**Extract provided**

Regarding the minor points: 1) Unit variance Gaussians
are what is intended. That is, the Gaussians are used to estimate the norm
of a vector v, and if g is a vector of unit Gaussians, then < g, v >
is a Gaussian with variance |v|_2^2, so we can estimate |v|_2 using this.
If we use Gaussians with other variance sigma^2, then < g,v > would
have variance sigma^2 |v|_2^2, so we could also estimate |v|_2 from this
quantity, by looking at the expectation of < g,v > ^2 and dividing
by sigma^2.
2) Thanks, that is a typo - should say independent of
n.
3) Thanks, that is a typo - should just say "Let L = (i such
that a_i \neq 0),"
4) Thanks, there should not be a % sign there.
We will list out the time complexities of the various steps. As
for the QR decomposition, the main thing here is that it is done in a
space of dimension that does not depend on n. But yes, we should spell it
out.
REVIEWER 3:
Please note that we do report relative
error in objective values with respect to the exact solution, as a
function of sketch size in Figure 1b. We do wish to point out in Figure 1c
that sketching is empirically very effective also for a downstream
application metric, an analysis that is often missing in sketching
literature, and one that would be of interest to NIPS practitioners.

**Records provided**
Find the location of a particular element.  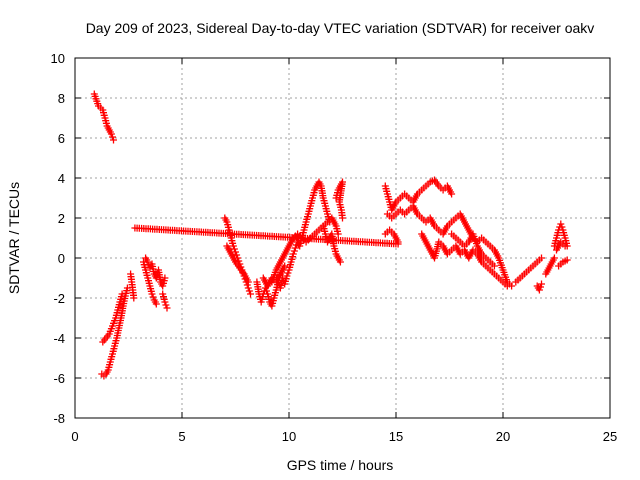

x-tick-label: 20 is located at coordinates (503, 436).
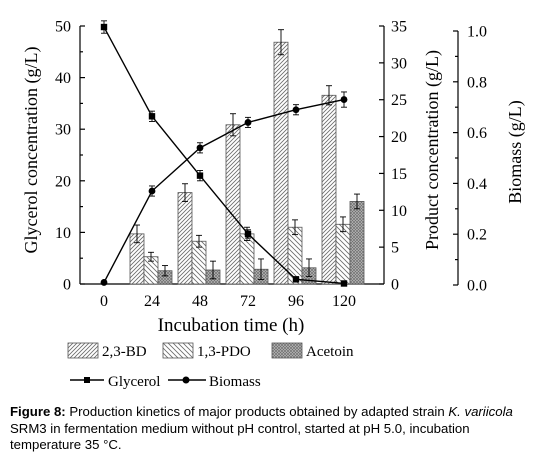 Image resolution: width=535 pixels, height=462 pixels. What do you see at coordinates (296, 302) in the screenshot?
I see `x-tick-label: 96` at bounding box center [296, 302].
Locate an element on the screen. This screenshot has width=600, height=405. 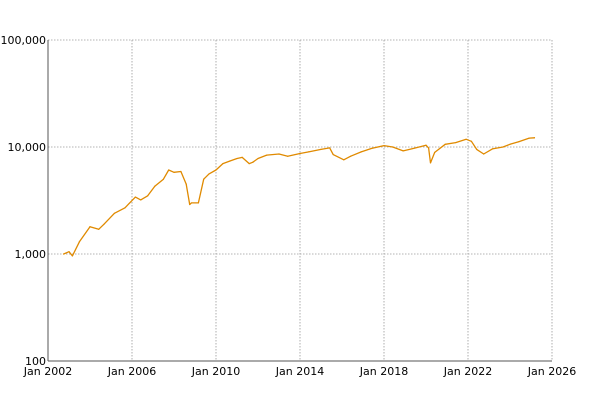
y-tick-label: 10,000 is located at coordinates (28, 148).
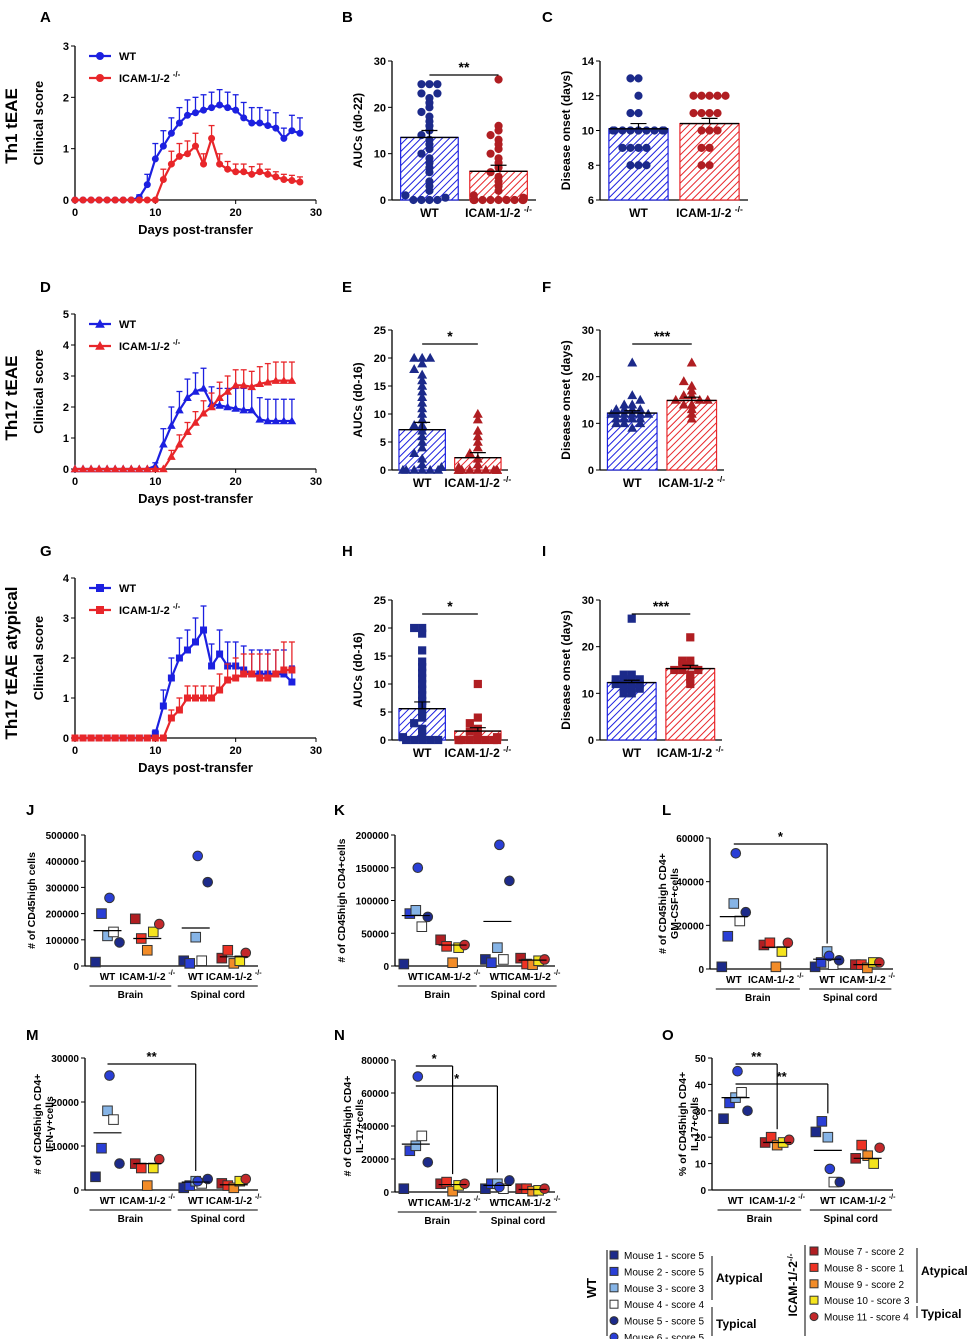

**Assigned task**
Answer these questions using the reviewer reply above.
(a) When g is a vector of unit Gaussians, what variance does < g, v > have?
(b) According to the correction in point 2), what should the typo say instead?
(c) What does Figure 1b report?

**Task solution**
(a) |v|_2^2
(b) Independent of n.
(c) Relative error in objective values with respect to the exact solution, as a function of sketch size.